What you will do -> Can you copy out word for word the items starting at the line containing "Where should I click to: Open nascecresceignora" and ending at the line containing "(x=547, y=15)"? Leave the pictures out of your answer.

Input material ->
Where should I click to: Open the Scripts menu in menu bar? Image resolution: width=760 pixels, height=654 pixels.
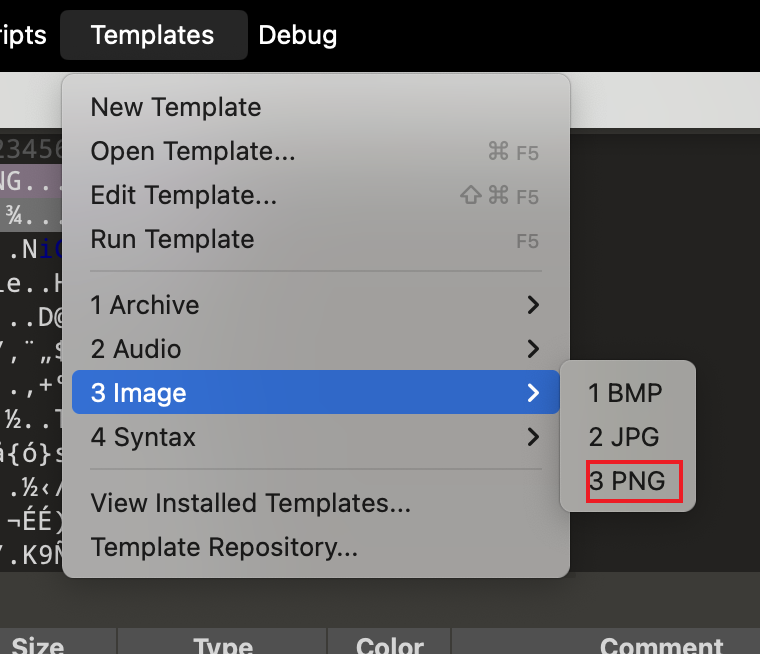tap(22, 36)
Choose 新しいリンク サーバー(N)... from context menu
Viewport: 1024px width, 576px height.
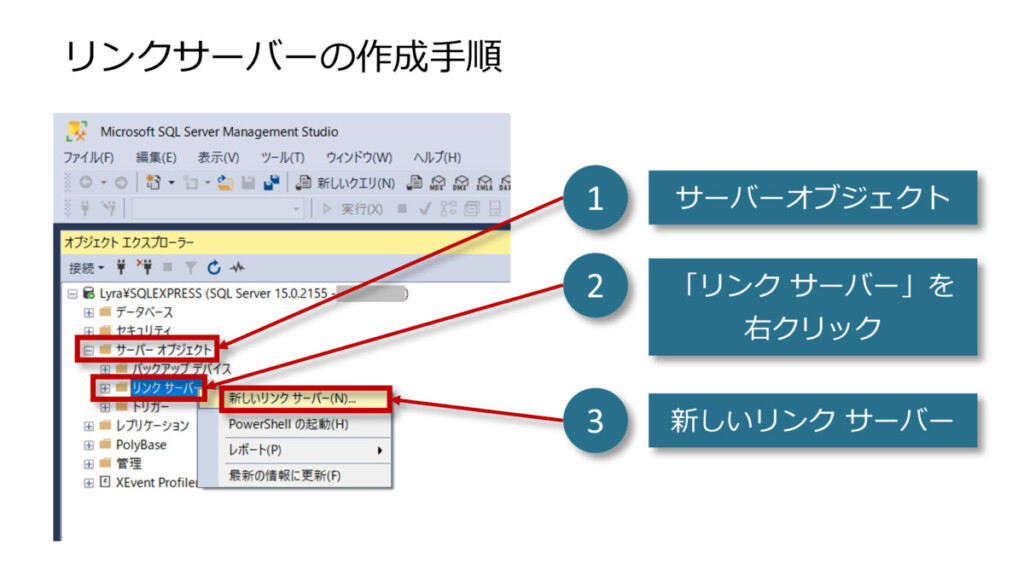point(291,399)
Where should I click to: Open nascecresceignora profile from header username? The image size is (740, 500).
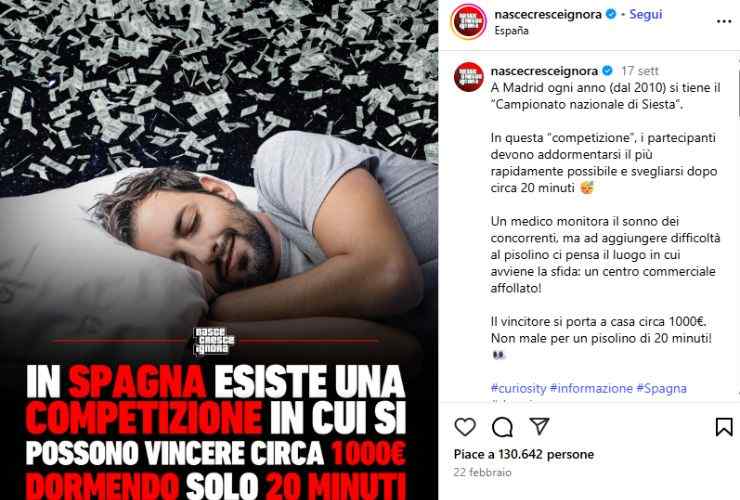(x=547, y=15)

...

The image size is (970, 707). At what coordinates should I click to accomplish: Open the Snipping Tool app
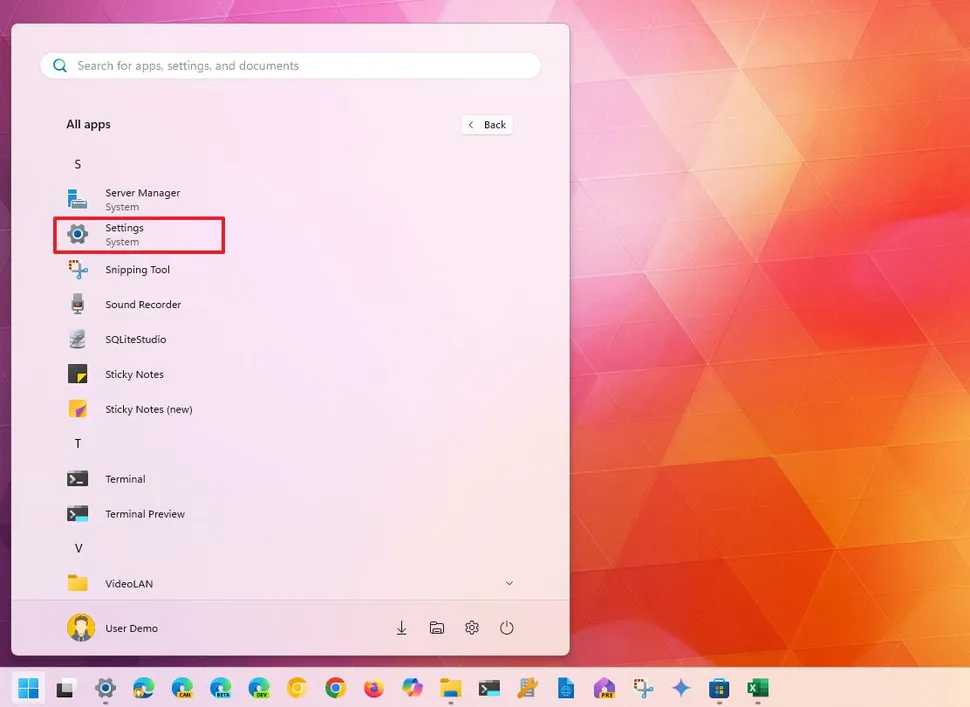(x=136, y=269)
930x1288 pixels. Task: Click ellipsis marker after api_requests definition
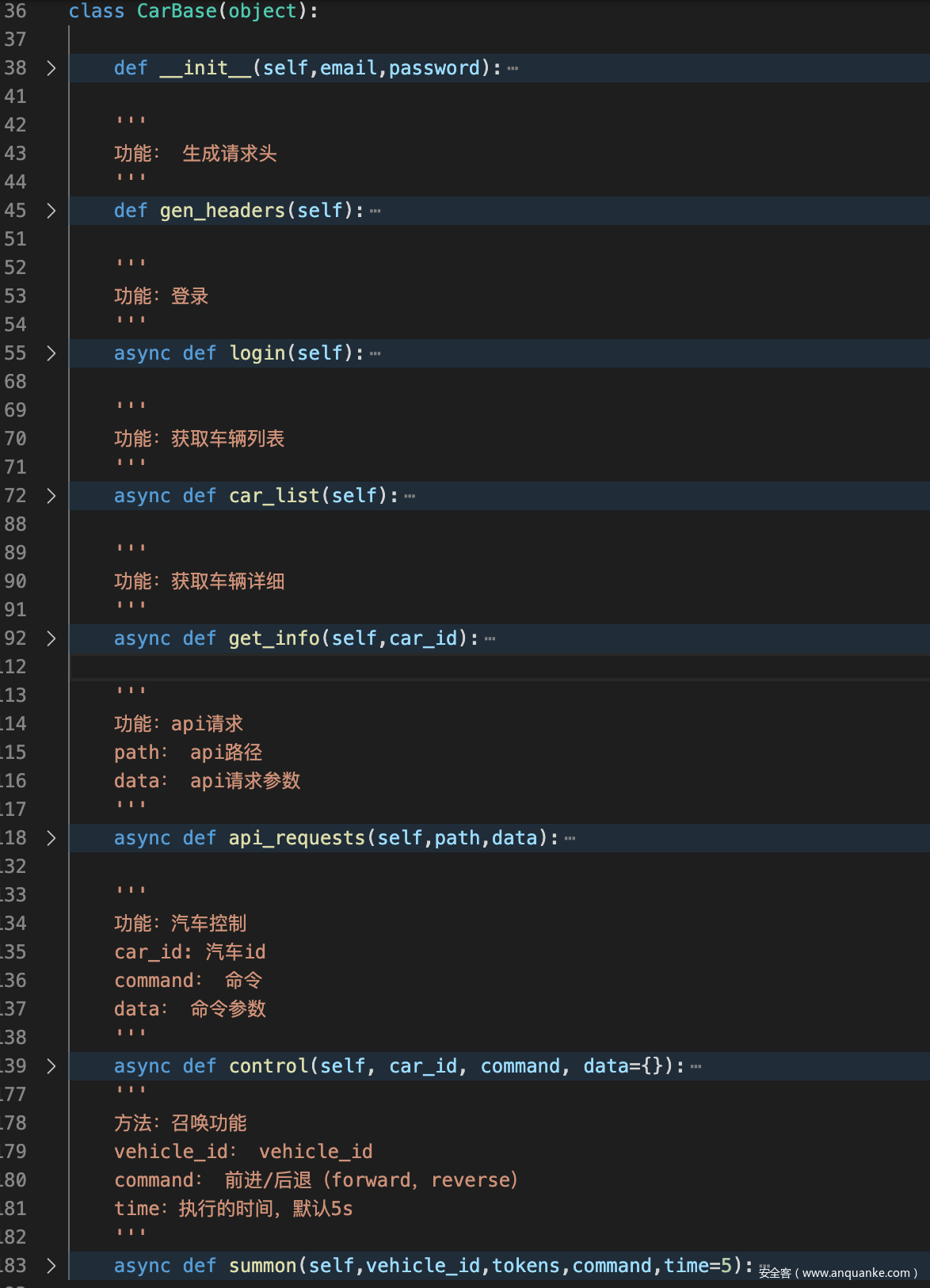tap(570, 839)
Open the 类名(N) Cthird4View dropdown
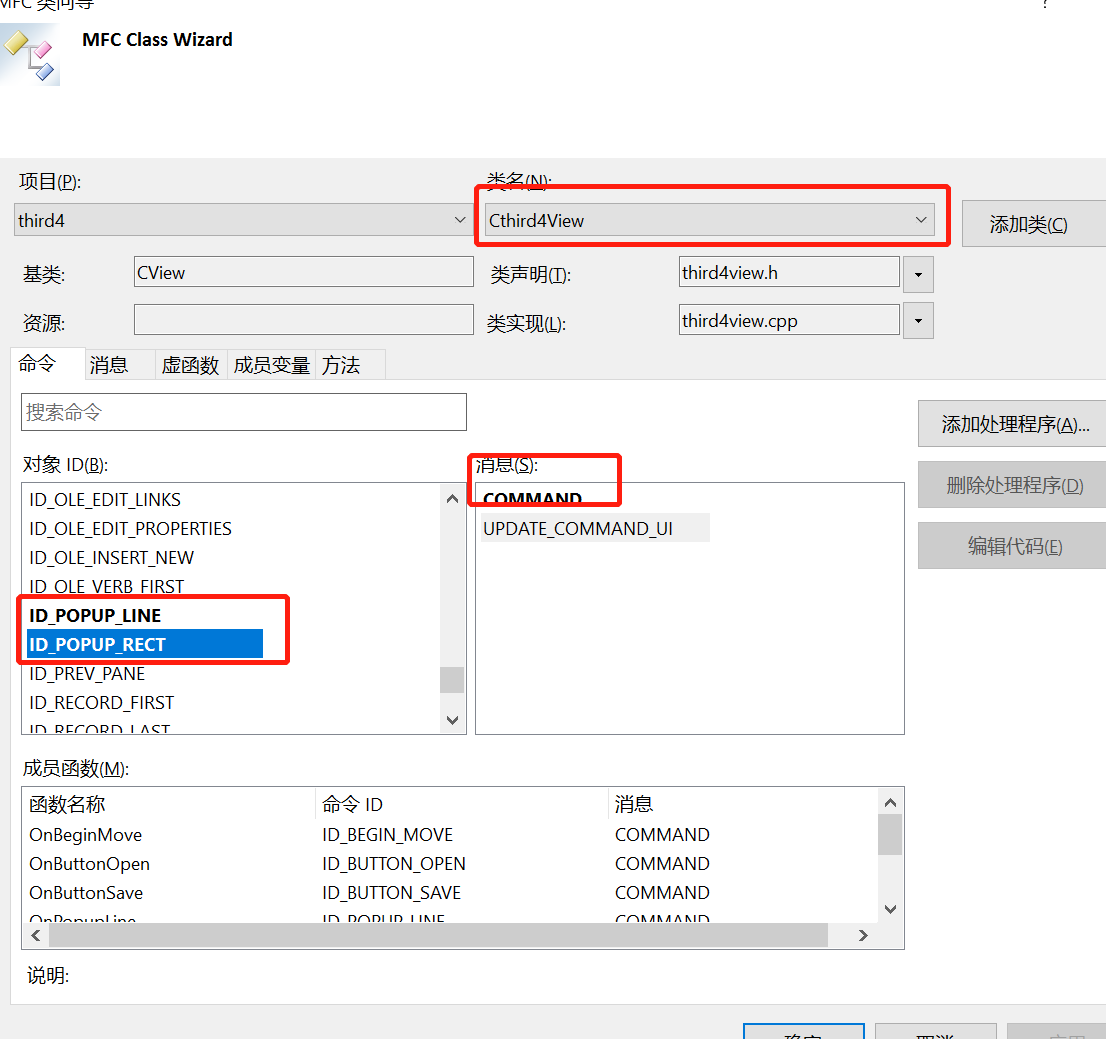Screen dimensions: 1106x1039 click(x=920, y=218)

...

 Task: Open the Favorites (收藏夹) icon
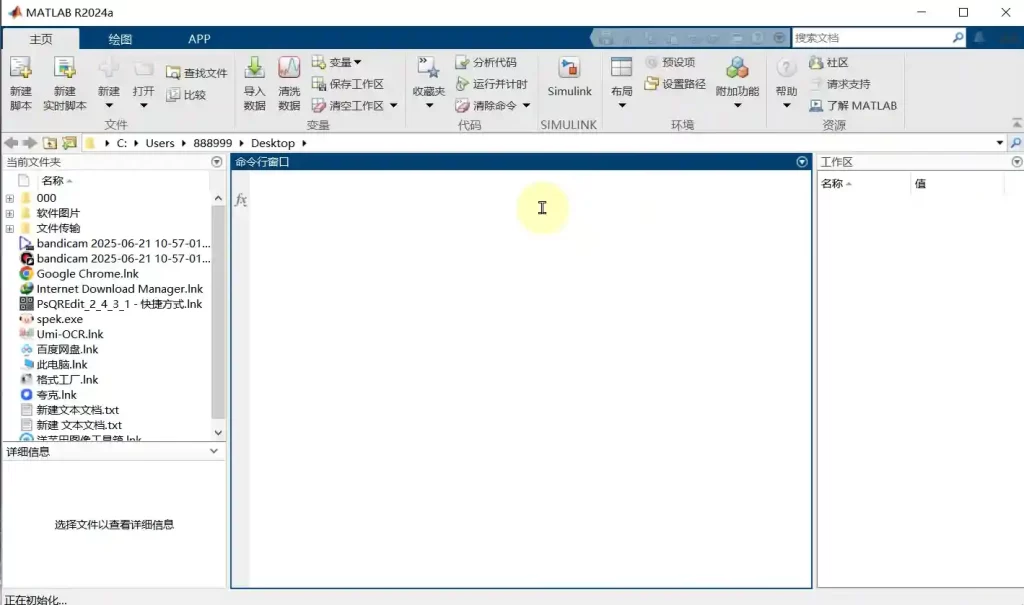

Full response ->
Where should I click to: Open nascecresceignora profile from header username? The image size is (740, 500).
(x=547, y=15)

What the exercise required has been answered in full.